Un petit livre facile à lire, mais difficile à comprendre. A la fin de ma 1ère lecture, j'étais interloquée. Qu'est-ce que cela pouvait bien signifier ? Il y avait forcément un sens, ces 4 récits ressemblaient trop à des contes philosophiques pour qu'il n'y ait pas une « morale » à en tirer ! Mais laquelle ?
Ce n'est qu'après réflexion et une relecture de certains passages que tout – ou presque ! - a fini par s'éclairer.
Je crois que Shan Sa a voulu, à travers l'histoire de ce couple d' « âmes jumelles » qui se réincarne 4 fois, montrer la difficulté et l'évolution des relations hommes/femmes en Chine au cours des 5 derniers siècles – évolution radicale s'il en est.
Dans la 1ère histoire, au XVe siècle, un couple aimant est séparé parce que l'homme, par ambition, va négliger son amie humble, douce et soumise. Il ne sait pas reconnaître la valeur de celle qui, même abandonnée, ne se plaint de rien. Il sera bien puni : il perdra tout, en perdant son « âme-soeur ».
C'est l'époque où la femme est totalement soumise et ne participe en rien à la vie politico-sociale.
Dans la 2e histoire, fin XIXe siècle, nos deux âmes soeurs se sont réincarnées sous forme de jumeaux, un garçon et une fille. L'inégalité est la règle : au garçon les honneurs et la liberté, à la fille le mépris et l'esclavage, résumé par les pieds bandés et les atroces souffrances que cela implique. Pourtant, lorsque le garçon, inculte et débauché, commet l'irréparable, c'est sa soeur qui le sauve de la colère du père. Et c'est elle encore qui, à la mort des parents, plus instruite et plus intelligente, va gérer rationnellement le domaine familial.

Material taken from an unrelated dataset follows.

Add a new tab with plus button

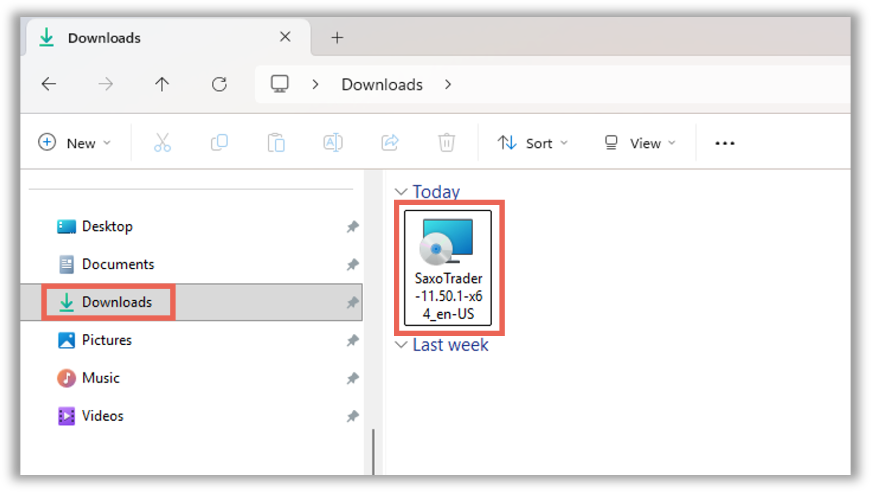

A cette époque, les femmes ne sont toujours pas libres, mais leur valeur commence à être reconnue.
Dans la 3e histoire, au XXe s., les deux saules sont devenus des Gardes Rouges de la Révolution Culturelle. Ces deux étudiants maoïstes, égaux en droits et en devoirs, partagent le même idéal et les mêmes souffrances. Mais le couple est encore séparé : le garçon sera arrêté, jugé, condamné et emprisonné à cause d'une grave erreur de la fille, et pour se racheter elle se sacrifie, jusqu'à être tuée pour avoir voulu le nourrir en prison.
La Révolution Culturelle a enfin établi l'égalité hommes/femmes. Mais c'est encore la femme qui représente le dévouement, la douceur et l'amour dans un monde de trahison et de violence.
Enfin dans la 4e histoire, nous sommes à l'époque contemporaine. La femme est devenue totalement indépendante. Célibataire, ambitieuse, voire dominatrice, elle gère sa vie à sa guise et a inversé les rôles ! Pourtant, elle continue à rêver d'un prince charmant qui serait son âme soeur… Mais si son équivalent masculin est aussi égoïste qu'elle (peut-être est-ce une « banane » ?), ils ne pourront jamais vivre ensemble…
Donc, il s'agit donc bien de 4 histoires « philosophiques » qui ne prennent leur sens que comparées l'une à l'autre. Outre cette analyse pertinente de l'évolution de la condition féminine en Chine, le livre aborde bon nombre de thèmes sensibles, tels que la vanité des ambitions humaines (« la vie n'est que songe et poussière »), le caractère dérisoire de l'argent et de la puissance, qui ne font en rien le bonheur, la beauté de la nature, qu'il faut savoir voir et écouter, l'importance de la fidélité, de la modestie et du dévouement, pour contrer les tendances à la violence qui prévalent trop souvent dans le monde…
Le livre nous fait voyager dans le temps et l'espace, à travers la Chine, à la découverte d'une culture et d'une histoire qui nous surprend à chaque page. (Par exemple, je connaissais la coutume des pieds bandés, pas je n'en avais pas compris toute l'horreur, la mutilation que cela représentait pour les femmes).
Le roman est bien écrit, malgré quelques choix narratifs un peu discutables à mes yeux (dans le 2e récit, l'alternance du « je » et du « il » m'a gênée). Les nombreuses comparaisons et métaphores et les touches de féérie lui donnent un caractère incontestablement poétique et très chinois.
Un bon petit livre, donc, même s'il n'est pas aussi « fort » que La Joueuse de Go ! Mais une sorte de conte philosophique, un genre qui n'a pas perdu de son efficacité.